**What you should do**
Leave out the pictures and print the records below exactly.

BEGIN

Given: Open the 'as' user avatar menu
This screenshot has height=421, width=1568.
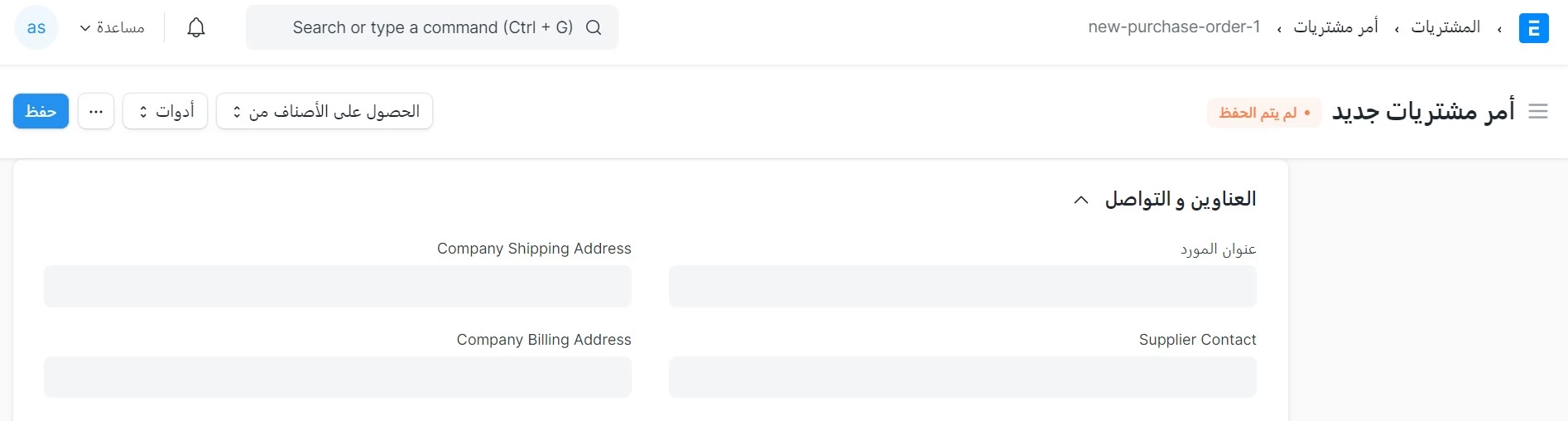Looking at the screenshot, I should (x=36, y=27).
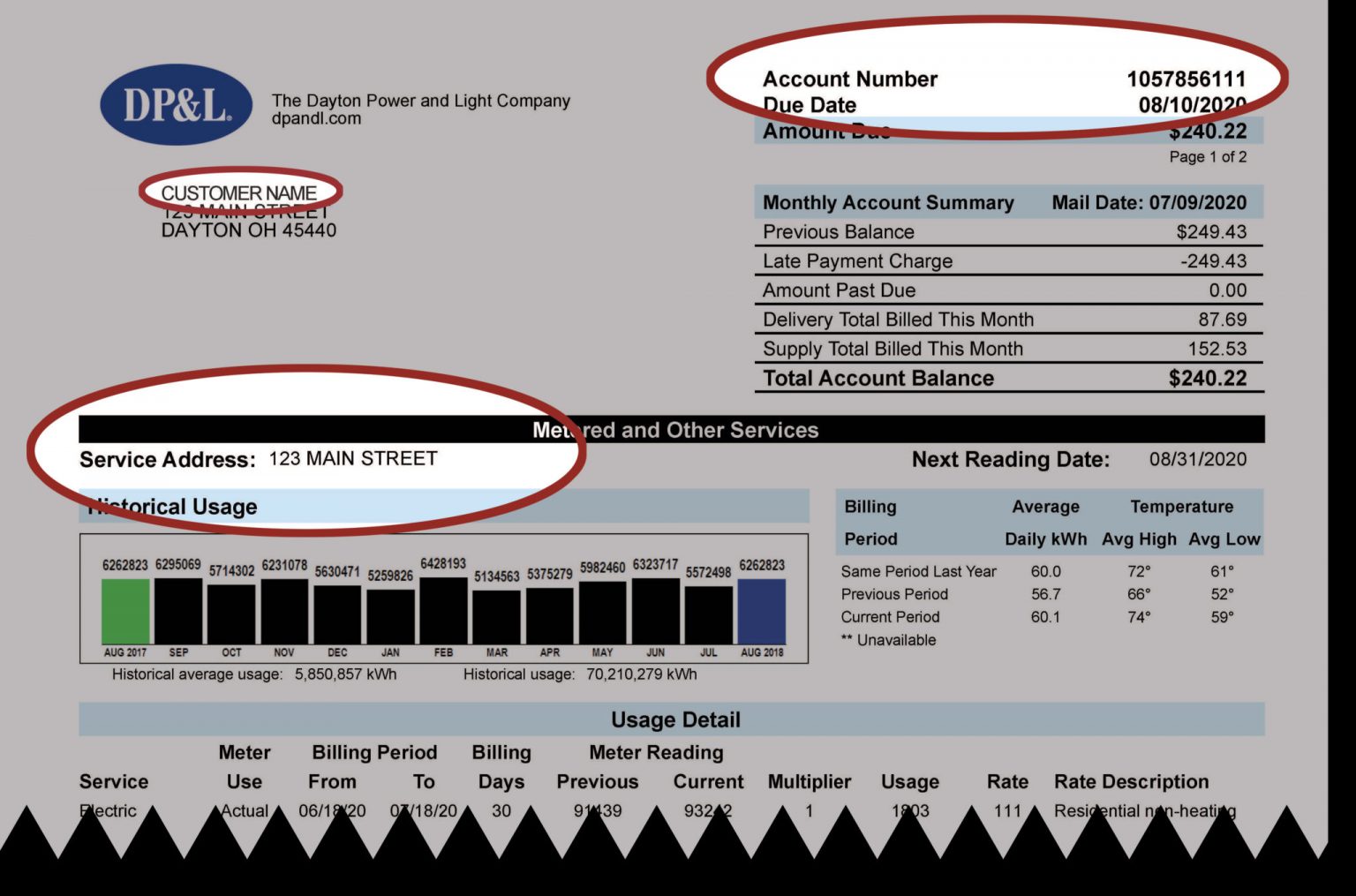
Task: Switch to the Metered and Other Services tab
Action: click(676, 430)
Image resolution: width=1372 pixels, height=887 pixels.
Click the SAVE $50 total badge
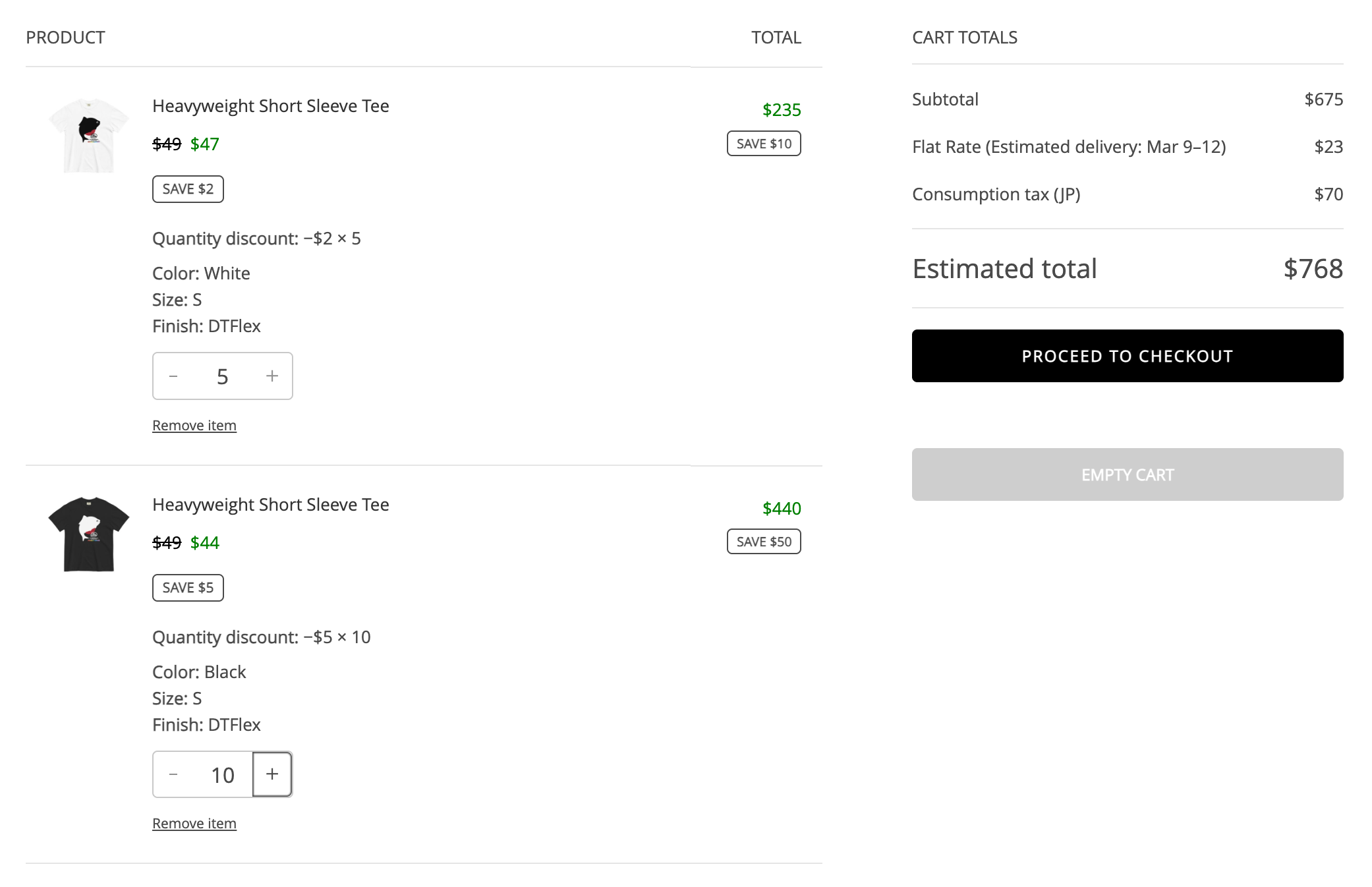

END

**Result below**
Given: Open the 'as' user avatar menu
This screenshot has height=421, width=1568.
Looking at the screenshot, I should (x=36, y=27).
Task: Switch to the Metered and Other Services tab
Action: click(676, 430)
Image resolution: width=1372 pixels, height=887 pixels.
Click the SAVE $50 total badge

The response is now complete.